* **Source text**:
Having seen An Inconvenient Truth over the weekend, and with the torrential floods over in the UK this last week, coming across this article entitled "Resilience" rang a bell. It talks about the importance of diversity/redundancy (whether you look at it from an assets standpoint or an efficiency standpoint) in an ecological system. Taking the example of the collapse of bee colonies, he points to the decreasing gene pool available in our mass-market food production agromodels, the decreasing gene pool in the fauna and flora that makes up the energy pyramid of raw to processed food, and our decreasing ability to limit antigens/pathogens making their way from monoculture production to our dinner plate.
Talking to Eriko over the weekend about the application of this to business, I remembered reading about the pros and cons of Six Sigma efficiency versus creative innovation in a McKinsey Quarterly article, or maybe on this old BusinessWeek article on GE CEO Immelt and his new creativity thing... I can't remember which for sure.
Six Sigma weeds out the causes of failure, while innovation embraces failure as a rule. When you're looking for something out of the box, don't look at Six Sigma. When you're looking at operational efficiency, don't reach for brainstorming and venture businesses.

* **Material supplied**:

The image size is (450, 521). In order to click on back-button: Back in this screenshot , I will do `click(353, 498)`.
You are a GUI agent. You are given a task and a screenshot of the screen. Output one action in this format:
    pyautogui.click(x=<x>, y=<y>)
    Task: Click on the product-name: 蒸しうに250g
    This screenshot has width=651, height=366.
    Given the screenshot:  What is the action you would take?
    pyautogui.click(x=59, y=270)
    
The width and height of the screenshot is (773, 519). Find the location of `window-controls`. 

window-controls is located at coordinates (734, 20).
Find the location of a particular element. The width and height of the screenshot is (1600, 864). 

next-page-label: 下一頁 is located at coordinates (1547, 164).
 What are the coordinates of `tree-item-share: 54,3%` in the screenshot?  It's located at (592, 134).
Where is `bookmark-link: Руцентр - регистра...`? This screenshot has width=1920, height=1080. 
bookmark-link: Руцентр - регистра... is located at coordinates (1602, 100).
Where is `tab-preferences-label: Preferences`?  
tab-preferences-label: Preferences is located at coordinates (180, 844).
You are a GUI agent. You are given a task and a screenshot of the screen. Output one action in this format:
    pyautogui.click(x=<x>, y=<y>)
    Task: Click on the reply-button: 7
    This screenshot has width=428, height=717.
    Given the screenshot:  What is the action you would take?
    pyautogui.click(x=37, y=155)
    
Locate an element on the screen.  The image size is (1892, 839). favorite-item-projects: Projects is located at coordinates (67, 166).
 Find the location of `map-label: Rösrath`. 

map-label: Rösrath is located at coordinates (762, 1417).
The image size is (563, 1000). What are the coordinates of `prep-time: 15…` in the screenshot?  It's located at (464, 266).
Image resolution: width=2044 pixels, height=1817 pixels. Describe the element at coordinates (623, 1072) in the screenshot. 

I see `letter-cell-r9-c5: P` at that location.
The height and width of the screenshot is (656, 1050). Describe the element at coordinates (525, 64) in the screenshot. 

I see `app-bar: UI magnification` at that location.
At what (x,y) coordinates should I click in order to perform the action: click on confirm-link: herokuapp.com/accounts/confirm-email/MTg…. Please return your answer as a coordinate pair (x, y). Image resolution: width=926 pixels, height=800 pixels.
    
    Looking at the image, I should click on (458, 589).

* **Activity A**: List the three declines that, according to the blog post above about resilience, the "Resilience" article points to in connection with the collapse of bee colonies.
* **Activity B**: Carry the blog post on resilience and Six Sigma forward from its final sentence.

* **Task output A**:
- The decreasing gene pool available in our mass-market food production agromodels
- The decreasing gene pool in the fauna and flora that makes up the energy pyramid of raw to processed food
- Our decreasing ability to limit antigens/pathogens making their way from monoculture production to our dinner plate

* **Task output B**:
At the time, I suggested a new company model that has a marketing and strategy process that is creativity-centric and an execution half that is process efficiency-centric. Because efficiency isn't going anywhere any time soon, just efficiency doesn't get you anywhere if you don't think laterally when competition heats up.
A good example that is one of Mike's favorites he always bugs me with: I was showing off my yachting prowess to GF down South of Tokyo in Zushi, out in the bay. Balmy sunshine, calm seas, nice breeze, so far so good. Then suddenly it gets cloudy, wind picks up and changes direction every few minutes, the sea gets choppy and then the rudder handle breaks. You're just outside the bay area, not enough to paddle back, but if you don't move you'll be carried out further into the bay by the slow currents tugging at the vessel. Solution? Lashed the two components of the rudder handle together with spare elastic band to simulate the handle, then steadied the handle with right hand and coerced the ship's sails slowly back to the harbour with the left. Get too much wind, the vessel speeds up, do one zigzag in the wrong direction and the elastic goes then you're in trouble. Catch too much slack and you may enter the "dead zone", where each time you try to push your boat left or right to get some wind, the wind pushes you back to the area where you can't catch any.
Eventually, I got back to the harbour, and only told GF that we were heading back early, she told me later that nothing seemed out of place, but I was scared out of my wits that any one thing could kick this plan out and we'd be left waving around for help. Out-of-the box and in-the-box definitely go hand in hand.
Maybe we need to build an industrial system that allows for more of the former while holding on to the knowledge of the latter. One never goes without the other.